[Python-Dev] Allowing u.encode() to return non-strings

Mon Jun 21 18:21:09 EDT 2004

Guido van Rossum wrote:

>>M.-A. Lemburg wrote:
>>
>>>Now that more and more codecs become available and the scope
>>>of those codecs goes far beyond only encoding from Unicode to
>>>strings and back, I am tempted to open up that restriction,
>>>thereby opening up u.encode() for applications that wish to
>>>use other codecs that return e.g.
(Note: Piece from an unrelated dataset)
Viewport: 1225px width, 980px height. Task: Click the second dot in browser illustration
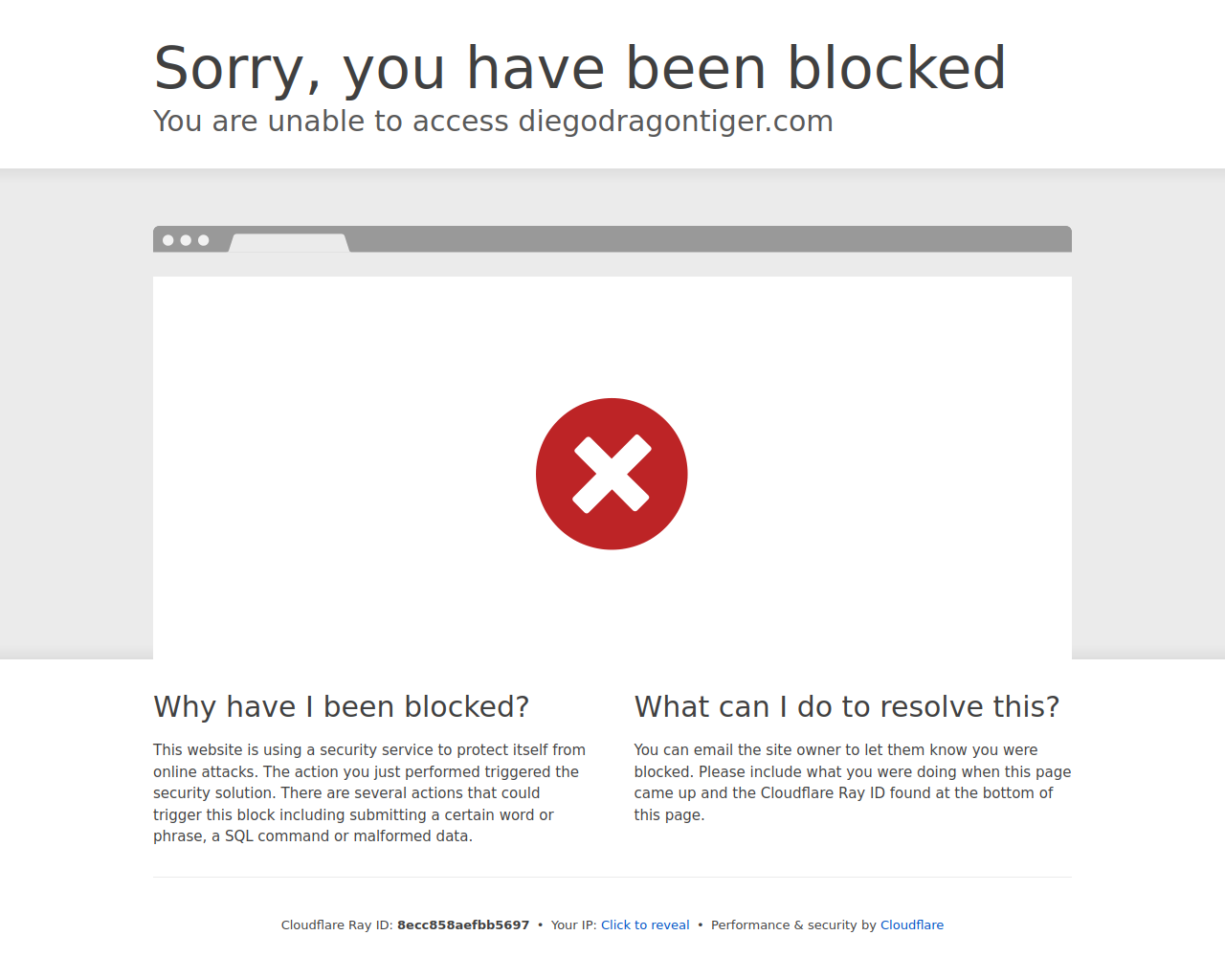tap(186, 240)
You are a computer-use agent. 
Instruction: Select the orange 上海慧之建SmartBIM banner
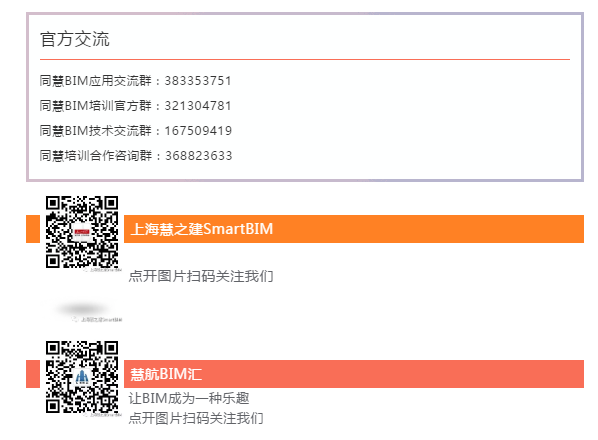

Unicode objects as well.
>>>[...]
>>>Note that codecs are not restricted in what they can return
>>>for their .encode() or .decode() method, so any object
>>>type is acceptable, including subclasses of str or
>>>unicode, buffers, mmapped files, etc.
>>
>>+1. I find it surprising that the restriction exists. I would have
>>thought u.encode('foo') would pretty transparently wrap the foo
>>codec's .encode().
>>
>>This is also a good reminder that type checking of the result of
>>codec or unicode .encode() calls is prudent, anytime.
> 
> 
> May I make one tiny objection?  I don't know if it's enough to stop
> this (I value it at -0.5 at most), but this will make reasoning about
> types harder.  Given that approaches like StarKiller and IronPython
> are likely the best way to get near-C speed for Python, I'd like the
> standard library at least to make life eacy for their approach.
> 
> The issue is that currently the type inferencer can know that the
> return type of u.encode(s) is 'unicode', assuming u's type is
> 'unicode'.  But with the proposed change, the return type will depend
> on the *value* of s, and I don't know how easy it is for the type
> inferencers to handle that case -- likely, a type inferencer will have
> to give up and say it returns 'object'.
> 

If you use something like the Cartesian product algorithm (what 
StarKiller uses) then for different call signatures a new inferred 
return type is done for a method.  But this pretty much only works with 
Python code since you have full access to the source to do the analysis 
again.  With Unicode stuff being done in C, you would have to just take 
the lowest common-denominator result, which would be 'object' since you 
can't reanalyze the execution path for different call signatures unless 
someone wants to take the pain of type inferring C code.  Otherwise this 
type fo case can be taken into consideration when developing a type 
inferencing framework that deals with C code, but that just seems 
painful and overly complicated.

-Brett